Immer wieder haben Sie kontroverse, aber notwendige Debatten angestoßen und unseren Blick für totalitäre Ideologien und für unmenschliche Verhaltensweisen geschärft. ‚Sichtblenden wegschieben‘, so haben Sie Ihre Arbeit einmal umschrieben. Besonders eindringlich ist Ihnen dies mit Ihrem Werk ‚Hitlers Volksstaat‘ gelungen, in dem Sie aufzeigen, wie viele Deutsche vom Nationalsozialismus profitiert und ihn unterstützt haben. Auch mit Ihrem jüngsten Buch, ‚Das Prachtboot‘, haben Sie der erforderlichen Auseinandersetzung mit Deutschlands Vergangenheit als Kolonialmacht und mit unserem Umgang mit kolonialer Raubkunst starke Impulse gegeben.

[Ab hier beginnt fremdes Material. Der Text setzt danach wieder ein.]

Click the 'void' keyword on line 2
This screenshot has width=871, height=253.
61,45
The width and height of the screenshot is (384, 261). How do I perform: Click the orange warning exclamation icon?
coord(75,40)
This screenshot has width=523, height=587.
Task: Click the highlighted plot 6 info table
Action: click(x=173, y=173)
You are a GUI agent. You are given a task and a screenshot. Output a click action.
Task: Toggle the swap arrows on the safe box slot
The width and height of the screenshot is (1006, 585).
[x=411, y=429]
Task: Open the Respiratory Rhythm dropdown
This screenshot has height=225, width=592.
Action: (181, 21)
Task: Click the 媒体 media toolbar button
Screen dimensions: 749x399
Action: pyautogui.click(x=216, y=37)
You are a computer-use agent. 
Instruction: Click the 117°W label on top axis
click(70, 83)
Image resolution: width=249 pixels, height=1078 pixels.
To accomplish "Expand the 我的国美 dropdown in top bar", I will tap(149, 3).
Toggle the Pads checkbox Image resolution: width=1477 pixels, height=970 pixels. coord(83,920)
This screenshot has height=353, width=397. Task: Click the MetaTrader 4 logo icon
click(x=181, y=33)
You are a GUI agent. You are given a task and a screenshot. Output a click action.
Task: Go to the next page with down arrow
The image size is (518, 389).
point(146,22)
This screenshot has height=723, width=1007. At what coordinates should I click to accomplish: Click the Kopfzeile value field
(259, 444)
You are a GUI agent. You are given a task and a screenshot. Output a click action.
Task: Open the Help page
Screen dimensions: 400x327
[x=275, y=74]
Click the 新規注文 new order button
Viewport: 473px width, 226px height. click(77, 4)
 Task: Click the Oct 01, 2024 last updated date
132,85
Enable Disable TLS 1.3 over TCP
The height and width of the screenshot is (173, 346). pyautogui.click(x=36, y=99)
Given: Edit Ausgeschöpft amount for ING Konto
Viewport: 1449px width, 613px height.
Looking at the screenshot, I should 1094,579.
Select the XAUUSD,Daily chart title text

Mein Dank gilt aber nicht nur dem öffentlich wirkenden Wissenschaftler und Publizisten, sondern ebenso dem klugen und engagierten Ratgeber. Dass Sie rund vierzehn Jahre lang mit Ihrem breiten Wissen, Ihren Ideen und Ihren kritischen Fragen das Kuratorium des Jüdischen Museums Berlin bereichert haben, sehe ich mit großem Respekt.
Sie haben früh erkannt, dass wir nur durch eine lebendige Auseinandersetzung mit der Vergangenheit zukünftige Generationen befähigen können, aktiv für eine demokratische und freiheitliche Gesellschaft einzutreten, die die Menschenrechte verwirklicht und Minderheiten schützt. Immer wieder betonen Sie, wie wichtig es ist, den Irrlehren Fakten gegenüberzustellen und gegen extremistische Weltbilder die demokratischen Werte im Alltag zu leben.
Ihr Einsatz für einen ehrlichen und selbstkritischen Umgang mit der deutschen Vergangenheit, für Vernunft und Lernbereitschaft und damit für eine wache, tolerante und aufgeklärte Zivilgesellschaft ist und bleibt wichtig.
Für all das sage ich Ihnen heute meinen Dank. Sie haben sich in besonderer Weise um die Bundesrepublik Deutschland verdient gemacht.